In previous series using non-coated stents for venous sinus stenting, in-stent thrombosis has been reported in ∼2%–15% of cases. 14 In contrast, no thrombotic or restenotic events occurred in our cohort either peri-procedurally or at three-month follow-up. While this may reflect the potential benefit of the stent's antithrombogenic coating, the small sample size precludes definitive conclusions.
Nevertheless, this initial multicenter experience suggests that the CARESTO stent may represent a safe and effective option for VSS in carefully selected IIH patients, potentially informing future treatment strategies, and may provide a rationale for evaluating single antiplatelet therapy in this context.
Limitations
This study has important limitations. Its retrospective design, small sample size, and short follow-up restrict the generalizability of the findings and preclude definitive conclusions on long-term safety and efficacy. The absence of a control group limits direct comparison with other stents or with CSF shunting. Additionally, multicenter variability in patient selection and technique may have influenced outcomes. Future prospective studies with larger cohorts and longer follow-up are warranted to validate these results, to compare coated with uncoated stents, and to better define the role of VSS in the treatment algorithm of IIH.
Conclusion
This first multicenter systematic clinical evaluation of the antithrombogenic-coated CARESTO stent for VSS in IIH indicates that the implantation of the device appears technically feasible, safe, and effective in the short term, providing consistent improvements in symptoms, trans-stenotic pressure gradients, and venous sinus caliber. The absence of thrombotic, hemorrhagic, or restenosis events during follow-up may reflect potential benefits of the stent's hybrid design and surface coating. However, given the retrospective design, small cohort size, and limited follow-up, these findings should be interpreted with caution.

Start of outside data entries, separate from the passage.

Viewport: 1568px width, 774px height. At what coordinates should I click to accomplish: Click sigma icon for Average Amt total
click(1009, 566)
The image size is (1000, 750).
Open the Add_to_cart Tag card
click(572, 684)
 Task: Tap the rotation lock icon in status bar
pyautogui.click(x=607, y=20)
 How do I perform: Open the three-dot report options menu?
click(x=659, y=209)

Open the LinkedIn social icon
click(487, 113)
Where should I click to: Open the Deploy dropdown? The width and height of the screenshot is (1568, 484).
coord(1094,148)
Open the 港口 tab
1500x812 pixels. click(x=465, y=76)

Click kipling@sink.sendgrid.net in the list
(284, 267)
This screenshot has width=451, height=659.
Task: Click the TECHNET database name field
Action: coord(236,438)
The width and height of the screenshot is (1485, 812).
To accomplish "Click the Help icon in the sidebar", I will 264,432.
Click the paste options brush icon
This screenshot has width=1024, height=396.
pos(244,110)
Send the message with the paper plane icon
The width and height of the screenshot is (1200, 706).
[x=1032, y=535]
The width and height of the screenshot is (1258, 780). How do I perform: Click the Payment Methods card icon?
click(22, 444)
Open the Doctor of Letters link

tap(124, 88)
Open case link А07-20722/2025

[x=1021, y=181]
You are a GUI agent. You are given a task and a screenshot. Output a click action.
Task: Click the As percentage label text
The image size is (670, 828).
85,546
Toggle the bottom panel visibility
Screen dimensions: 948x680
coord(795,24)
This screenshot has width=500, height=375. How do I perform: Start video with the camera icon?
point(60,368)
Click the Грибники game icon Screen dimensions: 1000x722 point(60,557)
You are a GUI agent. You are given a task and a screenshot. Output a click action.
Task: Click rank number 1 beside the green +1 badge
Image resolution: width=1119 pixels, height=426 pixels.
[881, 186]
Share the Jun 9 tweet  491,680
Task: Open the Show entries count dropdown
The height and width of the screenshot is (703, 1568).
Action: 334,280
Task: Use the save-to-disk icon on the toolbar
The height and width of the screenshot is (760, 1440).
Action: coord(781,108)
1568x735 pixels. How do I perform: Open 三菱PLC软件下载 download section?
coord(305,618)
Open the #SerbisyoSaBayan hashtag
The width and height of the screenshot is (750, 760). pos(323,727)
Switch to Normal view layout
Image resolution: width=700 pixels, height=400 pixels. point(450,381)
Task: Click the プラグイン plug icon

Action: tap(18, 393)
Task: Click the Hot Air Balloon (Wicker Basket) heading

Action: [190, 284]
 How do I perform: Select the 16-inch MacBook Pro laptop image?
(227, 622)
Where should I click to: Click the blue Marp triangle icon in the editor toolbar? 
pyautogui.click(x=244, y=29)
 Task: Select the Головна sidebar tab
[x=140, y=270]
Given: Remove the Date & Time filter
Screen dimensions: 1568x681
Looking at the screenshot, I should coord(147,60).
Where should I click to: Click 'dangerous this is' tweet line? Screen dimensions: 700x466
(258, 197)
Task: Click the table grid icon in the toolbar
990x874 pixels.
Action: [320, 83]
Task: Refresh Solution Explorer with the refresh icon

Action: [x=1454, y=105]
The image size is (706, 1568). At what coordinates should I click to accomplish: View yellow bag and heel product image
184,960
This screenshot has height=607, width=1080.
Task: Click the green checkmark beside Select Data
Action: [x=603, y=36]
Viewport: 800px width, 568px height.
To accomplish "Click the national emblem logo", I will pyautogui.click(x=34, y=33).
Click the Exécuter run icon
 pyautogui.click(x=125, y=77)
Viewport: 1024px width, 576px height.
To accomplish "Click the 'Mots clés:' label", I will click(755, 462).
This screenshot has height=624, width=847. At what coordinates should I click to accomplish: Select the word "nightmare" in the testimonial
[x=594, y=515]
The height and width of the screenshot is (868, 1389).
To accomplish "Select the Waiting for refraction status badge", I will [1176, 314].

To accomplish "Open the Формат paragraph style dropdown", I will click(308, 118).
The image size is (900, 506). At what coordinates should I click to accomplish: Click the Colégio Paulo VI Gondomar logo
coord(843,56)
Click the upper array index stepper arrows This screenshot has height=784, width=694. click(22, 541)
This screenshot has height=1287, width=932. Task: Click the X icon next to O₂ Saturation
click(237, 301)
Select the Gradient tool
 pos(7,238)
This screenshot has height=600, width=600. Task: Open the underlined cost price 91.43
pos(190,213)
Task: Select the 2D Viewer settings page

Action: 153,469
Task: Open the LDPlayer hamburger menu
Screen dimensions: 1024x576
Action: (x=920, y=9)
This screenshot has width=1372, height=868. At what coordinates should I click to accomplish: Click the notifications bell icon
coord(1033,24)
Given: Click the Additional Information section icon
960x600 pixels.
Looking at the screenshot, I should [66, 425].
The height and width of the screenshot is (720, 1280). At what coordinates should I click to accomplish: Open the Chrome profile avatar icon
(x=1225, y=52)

Larger prospective trials are warranted to confirm long-term safety and efficacy, to clarify the specific therapeutic role of coated hybrid stents in VSS, and to explore the potential for treatment under single antiplatelet therapy.
Footnotes
ORCID iDs
Ethical approval
Ethical approval was obtained from the central ethics committee of the coordinating institution (Philipps University Marburg; IRB number 24-180 RS), which waived the requirement for individual patient consent due to the retrospective design and the use of fully anonymized data. Due to the retrospective and anonymized nature of the data, no additional IRB approvals were required at the collaborating centers. All data were collected and analyzed in a fully anonymized manner in compliance with institutional and national data protection regulations.
Funding
The authors received no financial support for the research, authorship, and/or publication of this article.
Declaration of conflicting interests
The authors declared the following potential conflicts of interest with respect to the research, authorship, and/or publication of this article: Ch. Nimsky: consultant for Brainlab, GE BK Medical, and Zeiss, outside the submitted work. Th. Demerath: received travel and educational grants from Balt, Stryker, Medtronic, consultant for Medtronic, outside the submitted work. All other authors declare no conflicts of interest.